In the last article, I talked about reasons for technical errors in weightlifting, and how to determine if mistakes are made because of something technical, or “Something Else”.
The “Something Else” refers to what I call the Foundation Five. The Foundation Five are the key elements you should be looking for when assessing athletes in weightlifting. They are, in order:
- Asymmetries and Imbalances
Pay attention to the order I’ve given here. Notice how strength is at the bottom of the list. While there’s no doubt you need strength to be a good weightlifter, it’s difficult to generate strength from a suboptimal position (though many have tried). How do we get to an optimal position? We start with mobility.
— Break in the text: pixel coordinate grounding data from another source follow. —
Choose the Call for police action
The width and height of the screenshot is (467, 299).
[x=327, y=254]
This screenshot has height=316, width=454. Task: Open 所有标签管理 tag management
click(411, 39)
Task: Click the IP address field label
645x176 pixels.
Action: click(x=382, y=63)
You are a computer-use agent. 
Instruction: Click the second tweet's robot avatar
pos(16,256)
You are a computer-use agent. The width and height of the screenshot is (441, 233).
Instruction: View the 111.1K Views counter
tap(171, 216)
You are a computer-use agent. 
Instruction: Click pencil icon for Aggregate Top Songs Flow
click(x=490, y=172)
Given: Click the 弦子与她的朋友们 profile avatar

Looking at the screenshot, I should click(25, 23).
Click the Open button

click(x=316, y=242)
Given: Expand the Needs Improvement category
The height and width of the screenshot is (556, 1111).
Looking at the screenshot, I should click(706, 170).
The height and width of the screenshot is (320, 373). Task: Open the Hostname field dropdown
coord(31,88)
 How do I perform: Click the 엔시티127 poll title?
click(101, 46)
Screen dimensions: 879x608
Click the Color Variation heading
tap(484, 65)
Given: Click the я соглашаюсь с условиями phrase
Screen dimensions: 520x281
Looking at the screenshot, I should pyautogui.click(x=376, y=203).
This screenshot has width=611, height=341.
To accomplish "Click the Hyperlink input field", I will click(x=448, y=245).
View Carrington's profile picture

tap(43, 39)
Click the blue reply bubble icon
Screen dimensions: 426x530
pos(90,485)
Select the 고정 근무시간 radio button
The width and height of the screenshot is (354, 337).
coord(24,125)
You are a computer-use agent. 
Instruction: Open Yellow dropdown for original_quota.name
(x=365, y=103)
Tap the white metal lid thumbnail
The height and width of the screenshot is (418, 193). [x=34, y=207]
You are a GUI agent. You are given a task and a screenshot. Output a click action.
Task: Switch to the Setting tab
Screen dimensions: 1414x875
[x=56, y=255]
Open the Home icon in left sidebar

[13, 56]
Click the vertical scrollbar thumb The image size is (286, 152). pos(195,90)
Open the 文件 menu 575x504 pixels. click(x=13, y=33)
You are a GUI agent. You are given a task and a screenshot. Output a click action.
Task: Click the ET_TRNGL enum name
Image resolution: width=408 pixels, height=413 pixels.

Mobility is at the top of the list. It’s a hot topic (thanks K-Starr), and if you’ve never done any sort of mobility work in your life, you’ve been living under a rock for the last decade. But I digress. Mobility work is critical for a couple reasons. On a larger scale, weightlifting requires you to get into positions that require excellent mobility (i.e. deep squats and overhead pressing). On a more local scale, having good joint mobility means you’ll be able to target specific muscles to do the job they need in order to support your joints (i.e. create stability). When examining a weightlifter’s mobility, I look for their ability to get into an optimal position.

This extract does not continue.